- Born: 27 July 1932 (age 93) Philadelphia, Pennsylvania, US
- Occupation: Operatic soprano

= Joan Carroll (soprano) =

American operatic coloratura soprano (born 1932)

Joan Carroll (born 27 July 1932) is an American operatic coloratura soprano who appeared in the title role of Alban Berg's Lulu at the work's US premiere at the Santa Fe Opera in 1963, and often in opera houses in Europe. She premiered vocal music by Aribert Reimann and Wilhelm Killmayer, among others.

== Career ==
Born in Philadelphia, Pennsylvania, she studied first in the United States. Carroll appeared in 1951 at the Philadelphia Opera as Lucy in Menotti's The Telephone. She continued her studies in Berlin, Germany, with Margarethe von Winterfeldt. She began a career with the NBC Opera Theatre in New York in Ariadne auf Naxos by Richard Strauss in 1955. From 1959 to 1961, she was a member of the Hamburg State Opera. She married the set designer Rudolf Heinrich, who worked for Walter Felsenstein at the Komische Oper Berlin in East Berlin. When the wall was built, they fled to the West. She performed the title role of Alban Berg's Lulu at several opera houses throughout Europe, in 1962 in Hamburg and at the Staatsoper Hannover, in 1963 at the Marseille Opera, in 1966 at the Bavarian State Opera, in 1967 at the Deutsche Oper am Rhein in Düsseldorf and the Zurich Opera, in 1968 in Florence, and in 1969 in Paris and at the Aachen Opera, among others. She performed the role more than 100 times. Carroll appeared as Lulu in the work's US premiere at the Santa Fe Opera in 1963, when acts 1 and 2 were given in a set designed by Heinreich. She performed alongside Donald Gramm as Dr. Schön, Elaine Bonazzi as Countess Geschwitz, and George Shirley as Alwa, conducted by Robert Craft. Heinrich designed the staged also for a performance of the opera with Carroll in Boston by the Opera Group of Boston directed by Sarah Caldwell, opening their sixths season. Harold C. Schonberg of The New York Times wrote:
Miss Carroll was, dramatically, a perfect Lulu—sexy, provocative, very much the femme fatale. Berg conceived Lulu as an amoral (as opposed to immoral) woman who destroys every man with whom she comes in contact. Successful in portraying Lulu the mankiller, Miss Carroll was somewhat less successful in her vocal projection. She needs a smaller house in which to operate. Nevertheless, her combination of acting skill and musicianship carried the day.

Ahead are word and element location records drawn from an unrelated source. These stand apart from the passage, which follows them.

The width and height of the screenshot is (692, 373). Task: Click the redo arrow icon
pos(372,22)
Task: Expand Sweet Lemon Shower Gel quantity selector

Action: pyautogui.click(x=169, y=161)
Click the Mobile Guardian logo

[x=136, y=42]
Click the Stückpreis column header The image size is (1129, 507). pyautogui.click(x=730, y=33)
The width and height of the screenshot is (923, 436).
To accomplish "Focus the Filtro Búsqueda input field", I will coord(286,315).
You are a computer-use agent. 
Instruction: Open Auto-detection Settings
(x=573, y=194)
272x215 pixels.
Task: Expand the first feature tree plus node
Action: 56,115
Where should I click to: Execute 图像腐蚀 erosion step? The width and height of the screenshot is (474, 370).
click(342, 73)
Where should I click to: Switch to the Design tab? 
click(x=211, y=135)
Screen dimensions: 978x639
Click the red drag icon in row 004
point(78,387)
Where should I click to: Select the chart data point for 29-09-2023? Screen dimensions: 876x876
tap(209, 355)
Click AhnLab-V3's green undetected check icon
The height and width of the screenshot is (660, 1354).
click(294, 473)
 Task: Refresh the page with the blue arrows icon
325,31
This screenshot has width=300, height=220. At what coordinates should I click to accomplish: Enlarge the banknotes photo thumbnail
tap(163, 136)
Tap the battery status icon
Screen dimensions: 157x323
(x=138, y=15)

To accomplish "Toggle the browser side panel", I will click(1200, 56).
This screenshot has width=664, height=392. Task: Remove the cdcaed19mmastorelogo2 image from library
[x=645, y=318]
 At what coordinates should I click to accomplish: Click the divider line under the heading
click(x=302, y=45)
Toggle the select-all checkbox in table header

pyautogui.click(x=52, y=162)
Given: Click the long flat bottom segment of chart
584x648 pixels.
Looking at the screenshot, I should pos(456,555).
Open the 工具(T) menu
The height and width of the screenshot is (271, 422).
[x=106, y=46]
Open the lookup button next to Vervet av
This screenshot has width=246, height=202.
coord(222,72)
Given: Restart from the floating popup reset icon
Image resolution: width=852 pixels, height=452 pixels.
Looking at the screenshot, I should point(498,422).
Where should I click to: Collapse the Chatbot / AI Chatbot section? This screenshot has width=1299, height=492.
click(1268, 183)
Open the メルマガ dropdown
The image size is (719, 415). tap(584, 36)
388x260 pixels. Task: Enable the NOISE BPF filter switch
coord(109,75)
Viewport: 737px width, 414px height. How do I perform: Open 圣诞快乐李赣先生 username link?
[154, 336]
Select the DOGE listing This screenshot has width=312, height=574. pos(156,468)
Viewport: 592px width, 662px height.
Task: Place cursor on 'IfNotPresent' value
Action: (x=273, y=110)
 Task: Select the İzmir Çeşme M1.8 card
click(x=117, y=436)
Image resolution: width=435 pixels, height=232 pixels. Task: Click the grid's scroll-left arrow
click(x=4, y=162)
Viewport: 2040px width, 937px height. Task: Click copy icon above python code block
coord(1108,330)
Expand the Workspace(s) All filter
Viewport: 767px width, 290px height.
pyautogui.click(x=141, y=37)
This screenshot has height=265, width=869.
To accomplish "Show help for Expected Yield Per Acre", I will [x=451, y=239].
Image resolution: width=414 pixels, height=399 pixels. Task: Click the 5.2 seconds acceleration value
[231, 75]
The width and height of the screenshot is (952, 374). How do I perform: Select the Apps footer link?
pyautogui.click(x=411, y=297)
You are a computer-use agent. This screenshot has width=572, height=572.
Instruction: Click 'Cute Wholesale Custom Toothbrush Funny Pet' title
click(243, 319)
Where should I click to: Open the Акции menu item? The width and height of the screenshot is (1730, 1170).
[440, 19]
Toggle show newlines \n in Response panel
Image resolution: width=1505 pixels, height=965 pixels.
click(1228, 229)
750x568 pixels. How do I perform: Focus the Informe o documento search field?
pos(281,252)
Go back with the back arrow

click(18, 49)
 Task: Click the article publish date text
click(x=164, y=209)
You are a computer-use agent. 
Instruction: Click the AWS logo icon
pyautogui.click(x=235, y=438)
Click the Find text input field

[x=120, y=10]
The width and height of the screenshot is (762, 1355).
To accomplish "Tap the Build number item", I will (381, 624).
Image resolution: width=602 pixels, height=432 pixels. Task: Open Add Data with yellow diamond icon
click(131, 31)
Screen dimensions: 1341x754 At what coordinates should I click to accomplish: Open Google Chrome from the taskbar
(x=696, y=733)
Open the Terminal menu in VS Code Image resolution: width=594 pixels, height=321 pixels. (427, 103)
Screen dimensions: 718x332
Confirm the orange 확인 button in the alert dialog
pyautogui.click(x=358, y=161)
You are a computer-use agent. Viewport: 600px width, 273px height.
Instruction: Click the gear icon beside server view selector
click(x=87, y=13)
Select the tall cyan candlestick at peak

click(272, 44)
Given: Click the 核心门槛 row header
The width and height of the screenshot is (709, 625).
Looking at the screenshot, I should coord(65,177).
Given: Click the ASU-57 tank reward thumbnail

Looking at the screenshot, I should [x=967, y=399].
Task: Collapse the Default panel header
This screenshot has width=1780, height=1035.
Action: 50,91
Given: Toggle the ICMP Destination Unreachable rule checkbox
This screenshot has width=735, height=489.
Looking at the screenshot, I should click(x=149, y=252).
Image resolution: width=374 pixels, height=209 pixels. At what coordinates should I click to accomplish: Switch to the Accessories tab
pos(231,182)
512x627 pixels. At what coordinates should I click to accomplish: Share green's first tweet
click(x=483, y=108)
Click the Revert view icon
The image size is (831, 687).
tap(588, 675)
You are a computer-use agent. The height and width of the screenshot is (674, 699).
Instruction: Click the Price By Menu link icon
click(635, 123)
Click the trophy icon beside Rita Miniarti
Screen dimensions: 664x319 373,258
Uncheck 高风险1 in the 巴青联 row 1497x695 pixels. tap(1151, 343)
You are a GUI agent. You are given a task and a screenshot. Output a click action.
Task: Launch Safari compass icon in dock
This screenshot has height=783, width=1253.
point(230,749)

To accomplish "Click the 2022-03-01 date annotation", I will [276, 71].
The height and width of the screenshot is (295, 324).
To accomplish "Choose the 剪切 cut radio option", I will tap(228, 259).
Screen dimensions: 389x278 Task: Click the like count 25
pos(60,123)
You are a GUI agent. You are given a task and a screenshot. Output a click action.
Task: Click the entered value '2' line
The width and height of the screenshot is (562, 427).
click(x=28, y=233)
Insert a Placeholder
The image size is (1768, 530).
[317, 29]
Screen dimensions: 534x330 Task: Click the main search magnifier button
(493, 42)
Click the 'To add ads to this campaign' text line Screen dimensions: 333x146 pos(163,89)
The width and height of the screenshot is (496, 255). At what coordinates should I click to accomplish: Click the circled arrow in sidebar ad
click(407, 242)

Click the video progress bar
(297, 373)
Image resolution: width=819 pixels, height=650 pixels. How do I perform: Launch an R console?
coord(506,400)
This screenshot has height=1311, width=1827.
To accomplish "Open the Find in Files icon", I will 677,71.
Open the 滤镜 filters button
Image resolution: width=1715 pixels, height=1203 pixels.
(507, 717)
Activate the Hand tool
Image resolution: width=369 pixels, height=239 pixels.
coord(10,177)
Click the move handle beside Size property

She was a concert singer who sang and sometimes premiered contemporary music. In 1968, Aribert Reimann composed for her voice Inane, a monologue for soprano and orchestra setting a text by Manuel Thomas. She premiered it in Berlin on 8 January 1969, with Lukas Foss conducting the Radio-Symphonie-Orchester Berlin. She recorded it, along with Stravinsky's Three Japanese Songs and Górecki's Monologhi for soprano and three instrumental ensembles, with Aribert Reimann (piano), Gustav Scheck (flute), the Ensemble für Neue Musik, conducted by Arghyris Kounadis, and the Symphonieorchester des Bayerischen Rundfunks, conducted by Andrzej Markowski. Inane from this recording was first broadcast in the UK on 16 June 1970 by the BBC. In 1968, she premiered the song cycle Blasons anatomiques du corps féminin by Wilhelm Killmayer in Munich, with the composer as the pianist.

In 1971, she was interviewed by Rudolf Lück for a book, along with eleven male musicians, about their interactions with composers who wrote music for them. The others included the conductor and composer Michael Gielen, the oboist Heinz Holliger, and the pianists Aloys and Alfons Kontarsky. Her chapter was titled "Von der 'Königin der Nacht' zur 'Lulu')" (From the Queen of the Night to Lulu). She mentioned her vocal range of three octaves, and the flexibility demanded by composers not only for fast changes in pitch and tone colour, but also for sound other tone production such as whispering, talking and yelling.